Смекни!
smekni.com

Первый исторический роман Лажечникова (стр. 7 из 10)

«Чувство, господствующее в моем романе, - справедливо указывает сам Лажечников, - есть любовь к отчизне».

Это вводит роман Лажечникова в гражданское русло, столь характерное для прогрессивной русской литературы того времени, определяя собой жанровую разновидность его произведения. Ведь именно на русской почве сложился особый вид «общественной комедии» (термин Гоголя), в которой обязательная любовная интрига играет не главную, а второстепенную роль. Первый образец этого вида - «Недоросль» Фонвизина. Фонвизинскую традицию продолжил и развил Гоголь в «Ревизоре». Аналогичное явление в жанре трагедии представляет собой «Борис Годунов» Пушкина (поэт сам указывал, что в нем он хотел дать образец трагедии без любви). Примерно то же являет в жанре поэмы «Войнаровский» Рылеева. По этому же пути, отступая от традиционного типа романа, сложившегося под пером Вальтера Скотта и его многочисленных последователей во всех европейских литературах (этому типу следует и Пушкин в «Арапе» и «Капитанской дочке»), пошел в «Последнем Новике» и Лажечников. В нем, правда, немало любовных мотивов и ситуаций (Катерина Рабе и Вульф, Роза и Паткуль, и особенно история отношений Луизы Зегевольд и Адольфа и Густава Траутфеттеров - нечто вроде романа в романе), но все они в той или иной степени носят характер почти вставных эпизодов и, во всяком случае, не связаны с линией главного героя - Последнего Новика, образ которого развернут в романе вне какой бы то ни было любовной ситуации. Подобно тому как пушкинский «Борис Годунов» в отношении заглавного героя - трагедия без любви, романом без любви может быть назван и «Последний Новик».

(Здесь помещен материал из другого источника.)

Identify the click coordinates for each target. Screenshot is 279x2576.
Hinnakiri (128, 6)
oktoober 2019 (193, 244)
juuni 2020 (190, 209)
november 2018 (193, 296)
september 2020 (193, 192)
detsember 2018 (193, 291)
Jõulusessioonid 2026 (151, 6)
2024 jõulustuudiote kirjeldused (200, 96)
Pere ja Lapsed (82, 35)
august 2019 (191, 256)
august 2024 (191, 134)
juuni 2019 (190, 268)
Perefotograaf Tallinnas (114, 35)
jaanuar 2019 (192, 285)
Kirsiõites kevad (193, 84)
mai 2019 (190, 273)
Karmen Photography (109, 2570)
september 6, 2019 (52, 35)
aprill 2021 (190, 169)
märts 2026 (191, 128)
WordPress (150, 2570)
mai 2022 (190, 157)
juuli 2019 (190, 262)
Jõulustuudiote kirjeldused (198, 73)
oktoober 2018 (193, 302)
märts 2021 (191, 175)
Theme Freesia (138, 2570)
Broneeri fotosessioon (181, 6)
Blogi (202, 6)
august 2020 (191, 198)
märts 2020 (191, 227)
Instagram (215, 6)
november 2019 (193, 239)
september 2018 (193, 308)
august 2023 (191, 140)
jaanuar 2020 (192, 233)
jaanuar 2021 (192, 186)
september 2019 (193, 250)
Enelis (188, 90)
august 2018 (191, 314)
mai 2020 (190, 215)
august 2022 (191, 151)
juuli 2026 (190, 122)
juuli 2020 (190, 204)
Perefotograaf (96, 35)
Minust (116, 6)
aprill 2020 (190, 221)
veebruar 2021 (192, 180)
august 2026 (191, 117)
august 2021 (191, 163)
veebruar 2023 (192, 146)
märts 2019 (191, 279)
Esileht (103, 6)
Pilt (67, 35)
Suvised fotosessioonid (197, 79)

Тем сильнее и ярче раскрывается в образе заглавного героя тема любви к отчизне. В этом Лажечников, хотя патриотизм и его самого и его героя, в отличие от патриотизма Радищева, декабристов, лишен какой-либо революционной окраски, явно близок гражданственной традиции декабристской поэзии. «Любовь ли петь, где брызжет кровь», - заявлял поэт-декабрист Раевский. Близки этому и неоднократные высказывания Рылеева. Неподписанные эпиграфы (имя Рылеева было запрещено упоминать в печати) к двум главам «Последнего Новика» заимствованы Лажечниковым как раз из произведений Рылеева.

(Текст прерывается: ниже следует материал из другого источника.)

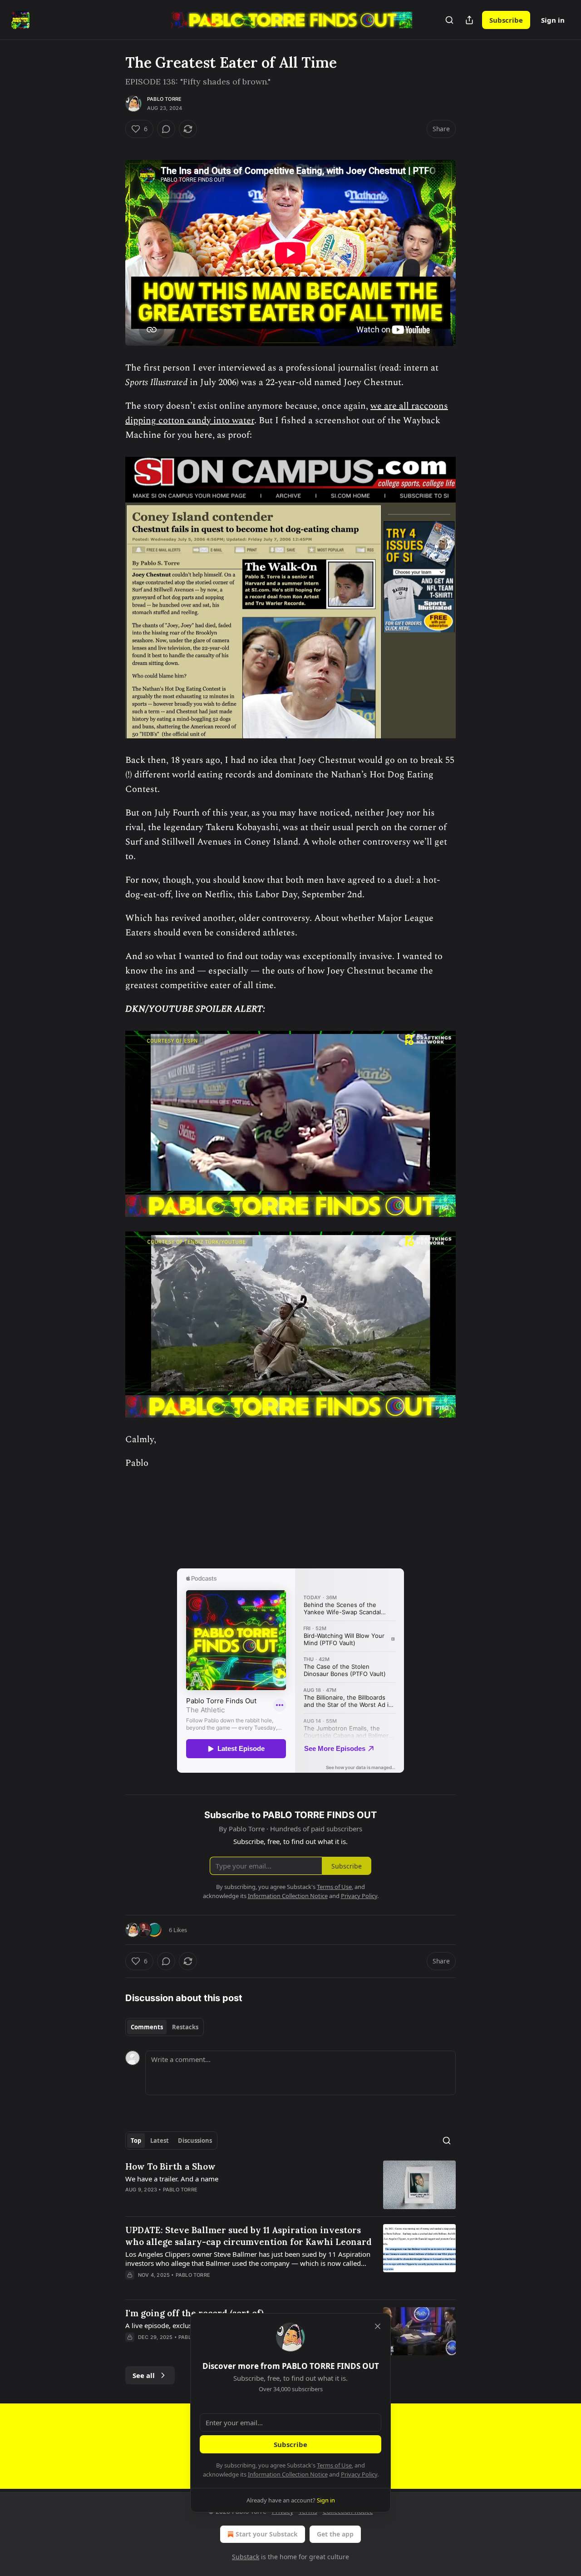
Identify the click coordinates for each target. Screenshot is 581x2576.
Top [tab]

Все герои романа Лажечникова (за исключением заведомо отрицательных его персонажей) наделены автором патриотическим чувством. Но ни в ком любовь к отчизне не достигает такой всепоглощающей силы, как в заглавном герое романа. Во имя любви к родине Пос\едний Новик подавляет в себе все остальные чувства: и чувство преданности и любви к той, кто по роману является его матерью - царевне Софье, и чувство ненависти и злобы к лишившему царевну престола и заточившему ее Петру. В «Полтаве». Пушкина Мазепа объясняет непримиримую вражду к Петру тем, что царь однажды за смелое слово, сказанное ему во время пира Мазепой, с угрозой ухватил его за усы:

Тогда, смирясь в бессильном гневе,Отметить себе я клятву дал...

Этим, можно думать, прямо подсказан один из эпизодов, рассказываемых Новиком в автобиографической повести. За смелое слово, сказанное им Петру в присутствии царевны Софьи, царь дал ему «сильную оплеуху».

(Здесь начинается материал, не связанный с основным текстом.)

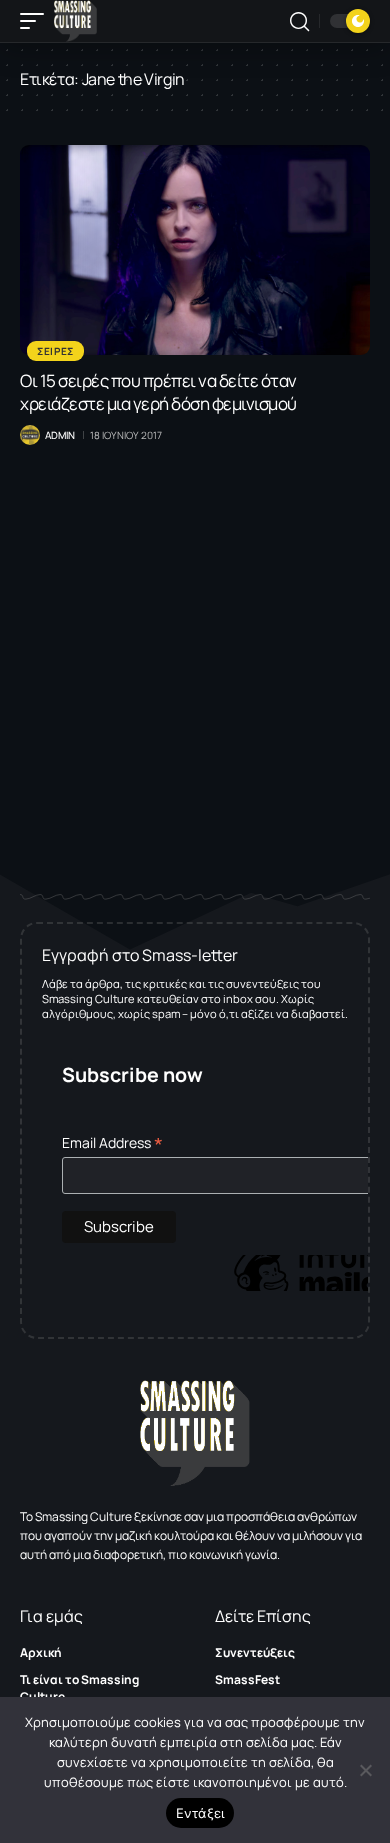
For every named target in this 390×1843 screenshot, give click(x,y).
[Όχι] (365, 1770)
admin (60, 435)
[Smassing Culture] (75, 21)
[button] (37, 21)
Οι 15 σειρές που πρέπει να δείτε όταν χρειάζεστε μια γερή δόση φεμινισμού (158, 392)
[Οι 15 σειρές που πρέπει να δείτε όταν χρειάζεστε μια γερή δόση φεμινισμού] (195, 250)
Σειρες (55, 351)
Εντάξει (200, 1813)
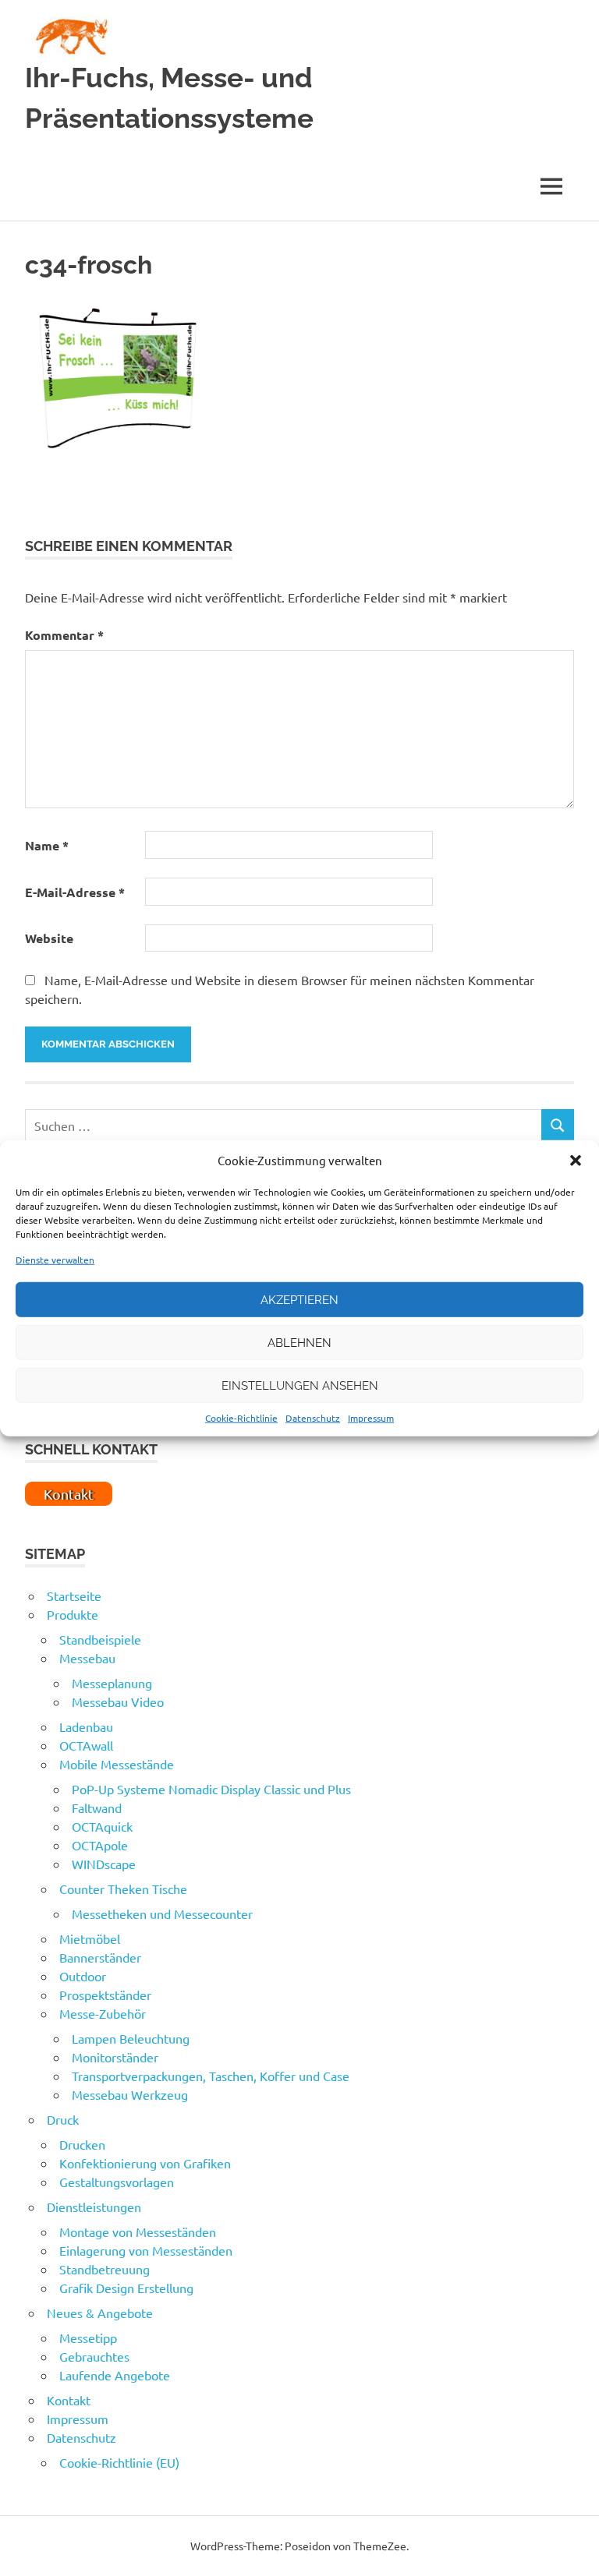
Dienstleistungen (94, 2206)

Новика, который, в свою очередь, замахнулся, чтобы вернуть удар, силой вывели из терема, «но не прежде, - повествует Новик, - как я послал в сердце своего обидчика роковую клятву отметить ему». Однако, в противоположность Мазепе, Новик преодолевает и жажду мести. Мало того, во имя любви к отчизне и страстного, неодолимого стремления получить право вернуться на родину Владимир принес величайшую жертву, стал на путь, который, по господствовавшим понятиям того времени, являлся при всех обстоятельствах бесчестным и позорным, - «облачил себя, по словам одного из персонажей романа Густава Граутфеттера, смрадною одеждой шпиона».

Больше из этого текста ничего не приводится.